**What is expected**:
Could you reproduce each of the following lines word for word?

**Supplied data**:

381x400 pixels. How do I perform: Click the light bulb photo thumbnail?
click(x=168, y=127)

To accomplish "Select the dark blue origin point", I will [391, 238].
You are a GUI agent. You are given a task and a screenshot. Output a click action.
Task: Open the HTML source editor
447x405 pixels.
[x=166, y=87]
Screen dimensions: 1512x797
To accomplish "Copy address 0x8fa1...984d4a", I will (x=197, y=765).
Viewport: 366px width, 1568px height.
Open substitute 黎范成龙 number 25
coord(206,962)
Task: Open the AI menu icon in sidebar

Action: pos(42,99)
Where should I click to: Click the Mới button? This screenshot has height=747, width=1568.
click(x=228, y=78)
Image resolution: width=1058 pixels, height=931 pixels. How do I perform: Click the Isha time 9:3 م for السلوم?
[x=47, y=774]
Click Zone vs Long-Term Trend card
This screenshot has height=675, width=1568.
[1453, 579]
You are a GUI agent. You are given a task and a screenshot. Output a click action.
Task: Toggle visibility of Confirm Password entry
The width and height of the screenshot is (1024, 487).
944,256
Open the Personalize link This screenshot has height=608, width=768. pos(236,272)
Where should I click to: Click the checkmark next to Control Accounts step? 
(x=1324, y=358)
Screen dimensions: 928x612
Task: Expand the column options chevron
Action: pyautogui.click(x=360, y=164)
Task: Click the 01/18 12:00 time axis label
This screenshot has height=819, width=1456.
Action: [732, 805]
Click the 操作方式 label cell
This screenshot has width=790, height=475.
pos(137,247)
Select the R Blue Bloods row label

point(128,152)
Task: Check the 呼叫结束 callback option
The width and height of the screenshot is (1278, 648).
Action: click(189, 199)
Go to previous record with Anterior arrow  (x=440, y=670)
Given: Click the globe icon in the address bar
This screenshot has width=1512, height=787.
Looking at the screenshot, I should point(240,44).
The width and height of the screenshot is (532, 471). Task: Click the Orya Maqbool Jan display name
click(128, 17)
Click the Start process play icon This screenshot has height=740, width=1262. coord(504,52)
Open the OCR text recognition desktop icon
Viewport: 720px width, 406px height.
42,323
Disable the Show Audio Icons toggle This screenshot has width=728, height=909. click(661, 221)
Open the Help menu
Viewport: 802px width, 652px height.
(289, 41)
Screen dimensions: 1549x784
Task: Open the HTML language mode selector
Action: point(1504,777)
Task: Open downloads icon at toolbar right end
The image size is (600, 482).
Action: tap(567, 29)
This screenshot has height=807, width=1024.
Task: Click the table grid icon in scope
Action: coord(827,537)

**The output**:
381x400 pixels. How do I perform: Click the light bulb photo thumbnail?
click(x=168, y=127)

To accomplish "Select the dark blue origin point", I will [391, 238].
You are a GUI agent. You are given a task and a screenshot. Output a click action.
Task: Open the HTML source editor
447x405 pixels.
[x=166, y=87]
Screen dimensions: 1512x797
To accomplish "Copy address 0x8fa1...984d4a", I will (x=197, y=765).
Viewport: 366px width, 1568px height.
Open substitute 黎范成龙 number 25
coord(206,962)
Task: Open the AI menu icon in sidebar

Action: pos(42,99)
Where should I click to: Click the Mới button? This screenshot has height=747, width=1568.
click(x=228, y=78)
Image resolution: width=1058 pixels, height=931 pixels. How do I perform: Click the Isha time 9:3 م for السلوم?
[x=47, y=774]
Click Zone vs Long-Term Trend card
This screenshot has height=675, width=1568.
[1453, 579]
You are a GUI agent. You are given a task and a screenshot. Output a click action.
Task: Toggle visibility of Confirm Password entry
The width and height of the screenshot is (1024, 487).
944,256
Open the Personalize link This screenshot has height=608, width=768. pos(236,272)
Where should I click to: Click the checkmark next to Control Accounts step? 
(x=1324, y=358)
Screen dimensions: 928x612
Task: Expand the column options chevron
Action: pyautogui.click(x=360, y=164)
Task: Click the 01/18 12:00 time axis label
This screenshot has height=819, width=1456.
Action: [732, 805]
Click the 操作方式 label cell
This screenshot has width=790, height=475.
pos(137,247)
Select the R Blue Bloods row label

point(128,152)
Task: Check the 呼叫结束 callback option
The width and height of the screenshot is (1278, 648).
Action: click(189, 199)
Go to previous record with Anterior arrow  (x=440, y=670)
Given: Click the globe icon in the address bar
This screenshot has width=1512, height=787.
Looking at the screenshot, I should point(240,44).
The width and height of the screenshot is (532, 471). Task: Click the Orya Maqbool Jan display name
click(128, 17)
Click the Start process play icon This screenshot has height=740, width=1262. coord(504,52)
Open the OCR text recognition desktop icon
Viewport: 720px width, 406px height.
42,323
Disable the Show Audio Icons toggle This screenshot has width=728, height=909. click(661, 221)
Open the Help menu
Viewport: 802px width, 652px height.
(289, 41)
Screen dimensions: 1549x784
Task: Open the HTML language mode selector
Action: point(1504,777)
Task: Open downloads icon at toolbar right end
The image size is (600, 482).
Action: tap(567, 29)
This screenshot has height=807, width=1024.
Task: Click the table grid icon in scope
Action: coord(827,537)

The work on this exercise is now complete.